* REQUIRED WORK *
Show every line below where "computer" appears.

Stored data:
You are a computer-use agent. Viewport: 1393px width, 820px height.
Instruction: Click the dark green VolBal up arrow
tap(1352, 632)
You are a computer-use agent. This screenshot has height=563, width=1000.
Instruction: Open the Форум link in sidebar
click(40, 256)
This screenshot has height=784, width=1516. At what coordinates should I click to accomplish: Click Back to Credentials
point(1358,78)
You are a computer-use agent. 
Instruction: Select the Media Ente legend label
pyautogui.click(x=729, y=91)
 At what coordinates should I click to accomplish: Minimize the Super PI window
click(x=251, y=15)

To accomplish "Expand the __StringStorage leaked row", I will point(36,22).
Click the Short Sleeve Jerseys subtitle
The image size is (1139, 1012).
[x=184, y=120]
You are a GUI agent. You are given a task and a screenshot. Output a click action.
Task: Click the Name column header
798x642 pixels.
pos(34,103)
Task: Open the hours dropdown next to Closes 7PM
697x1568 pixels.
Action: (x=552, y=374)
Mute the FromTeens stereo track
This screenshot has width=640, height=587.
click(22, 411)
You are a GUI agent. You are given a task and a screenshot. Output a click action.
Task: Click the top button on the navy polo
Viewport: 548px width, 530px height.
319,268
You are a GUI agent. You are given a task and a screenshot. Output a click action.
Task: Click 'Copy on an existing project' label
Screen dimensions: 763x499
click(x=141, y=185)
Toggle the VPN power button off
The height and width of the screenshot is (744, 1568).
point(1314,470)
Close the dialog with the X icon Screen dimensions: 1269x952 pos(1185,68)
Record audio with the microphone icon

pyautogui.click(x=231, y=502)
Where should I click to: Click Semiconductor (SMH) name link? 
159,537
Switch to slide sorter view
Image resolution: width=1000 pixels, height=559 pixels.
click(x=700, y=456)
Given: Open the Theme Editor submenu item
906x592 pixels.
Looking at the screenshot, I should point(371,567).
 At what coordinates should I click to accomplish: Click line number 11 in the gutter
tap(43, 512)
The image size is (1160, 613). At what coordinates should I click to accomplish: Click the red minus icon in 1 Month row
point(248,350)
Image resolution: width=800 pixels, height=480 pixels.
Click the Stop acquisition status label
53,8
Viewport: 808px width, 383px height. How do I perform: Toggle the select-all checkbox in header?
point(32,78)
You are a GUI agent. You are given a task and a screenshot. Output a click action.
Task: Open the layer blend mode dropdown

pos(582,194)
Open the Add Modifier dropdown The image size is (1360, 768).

* ANSWER FOR THE TASK *
You are a computer-use agent. Viewport: 1393px width, 820px height.
You are a computer-use agent. This screenshot has height=563, width=1000.
You are a computer-use agent. 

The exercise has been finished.